You can still find on the internet, some samples of the eerie sound of Alessandro Moreschi, born in 1858, who became the last castrato to sing in the Sistine Chapel in Rome (in 1921!) , and who lived long enough to become the only one to be captured on record. Not, one supposes, a great specimen, but all we have, and recorded late in life when well past his best.

He was operated on very late in the history of these macabre musicians, when there were few others around, and he lacked the examples and training others before him had enjoyed. Also, he is singing within an obsolete tradition and style that makes even the greatest voices sound odd to us.

Audio samples
Here are some audio samples on YouTube, such as:
https://www.youtube.com/watch?v=wv-S3uoeTXg
https://www.youtube.com/watch?v=HbV6PGAWaIU
http://www.archive.org/details/AlessandroMoreschi
http://www.bassocantante.com/opera/curiosity.html
where you can hear him sing Ave Maria, and download an mp3 file of this performance.

On a recently-released Decca album called Sacrificium, the current soprano Cecilia Bartoli sings from the repertoire of music written for the castrati, illustrating some of the forgotten music created during this strange episode.

There's another very sad historical story in this connection. In Britain, there was a brilliant scientist, Alan Turing, one of the earliest creators of the computer as we know it, and a great mathematician developing ideas of Artificial Intelligence. During World War II he was a noted cryptographer, working at the great British code-breaking centre at Bletchley Park where his work was crucial to the development of the "Enigma" code-breaking machine, which managed crucially to read many encrypted German military communications.

Time Magazine recently named him as one of the 100 most important people of the 20th century, and a BBC poll ranked him 21st among the 100 greatest Britons. The highest award in the computing world is named after him.

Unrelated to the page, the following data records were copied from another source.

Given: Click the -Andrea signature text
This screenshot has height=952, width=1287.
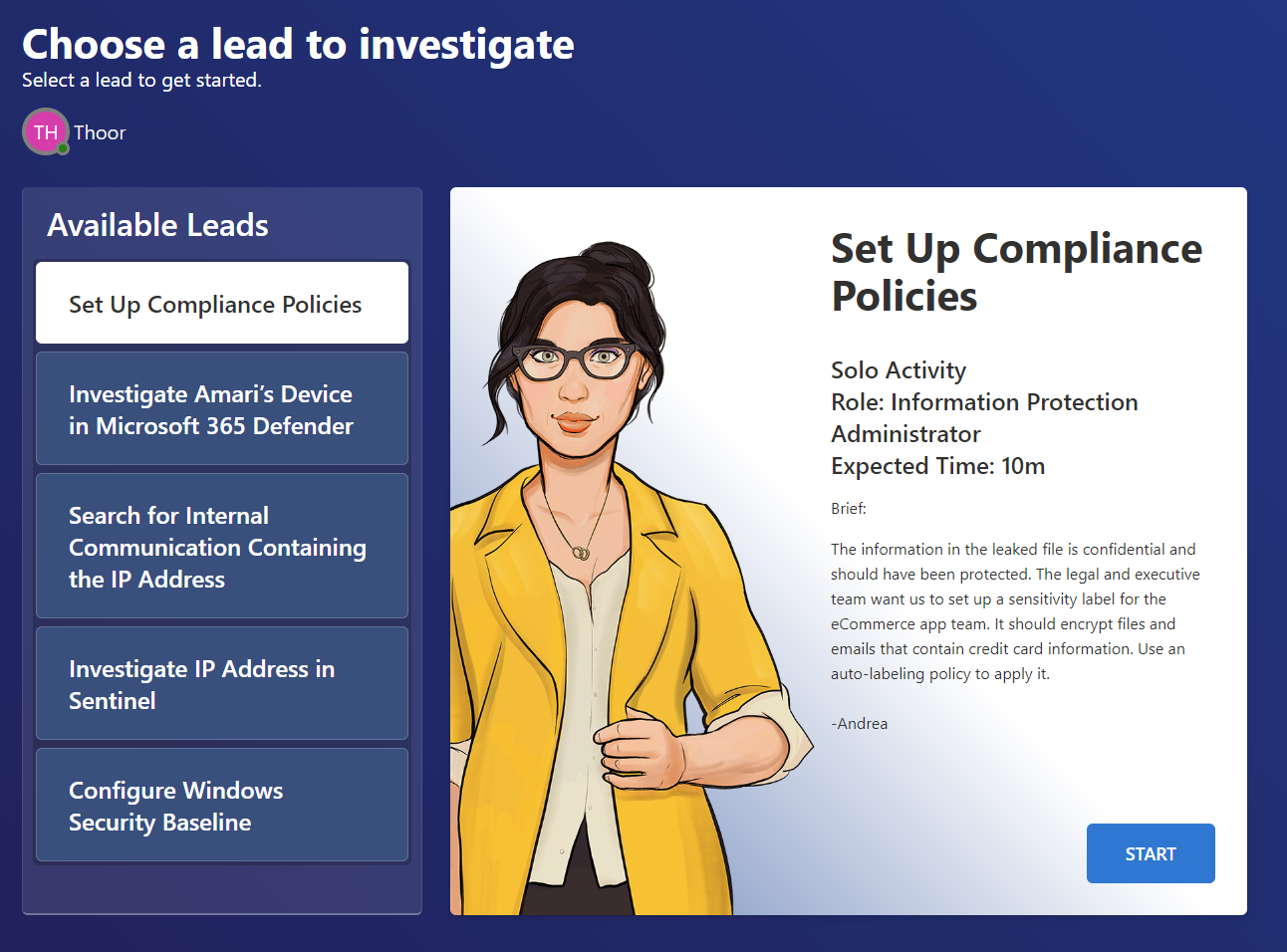Looking at the screenshot, I should point(859,724).
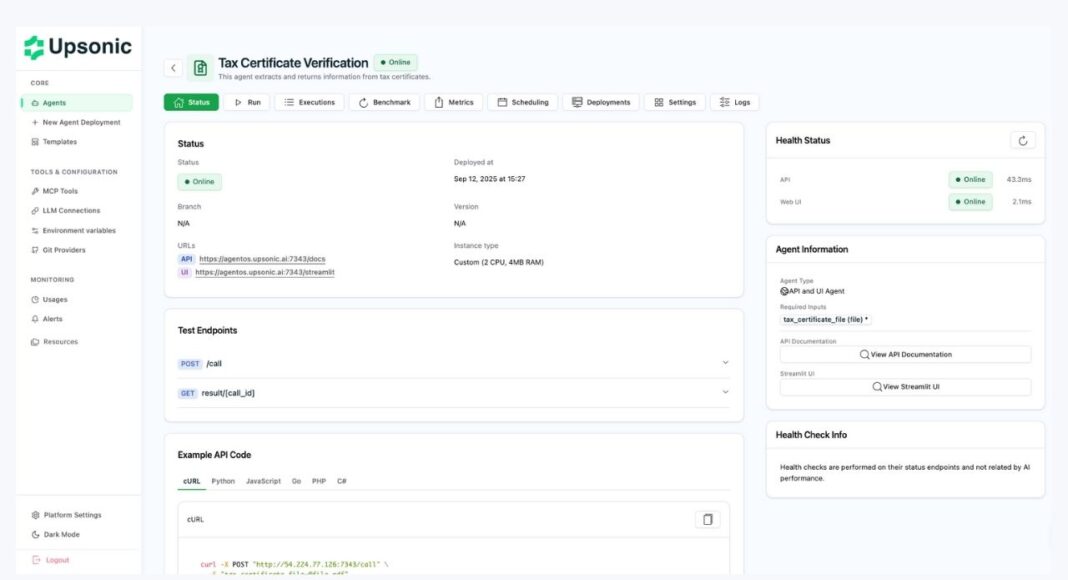The image size is (1068, 580).
Task: Open Alerts in monitoring section
Action: click(x=52, y=319)
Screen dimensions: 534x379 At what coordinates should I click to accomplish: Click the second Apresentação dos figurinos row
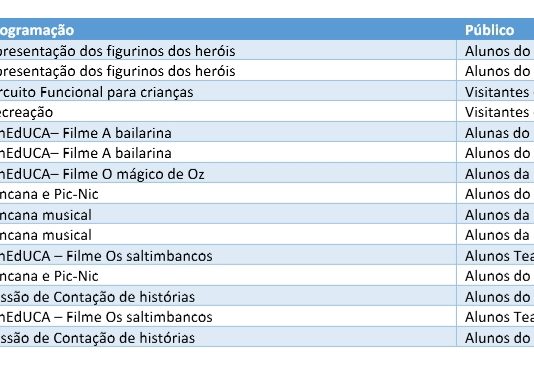click(228, 70)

But his tragedy was that he happened to be homosexual, which was illegal in those days, and in 1952 faced criminal prosecution for "gross indecency" (the same crime of which Oscar Wilde was convicted, after he had reported to the police a former sexual partner who had burgled his home. He accepted a form of chemical castration by taking female hormones (oestrogen), as a condition of probation, to avoid going to prison. He found the side-effects intolerable, and within two years, aged just 41, tragically committed suicide by cyanide.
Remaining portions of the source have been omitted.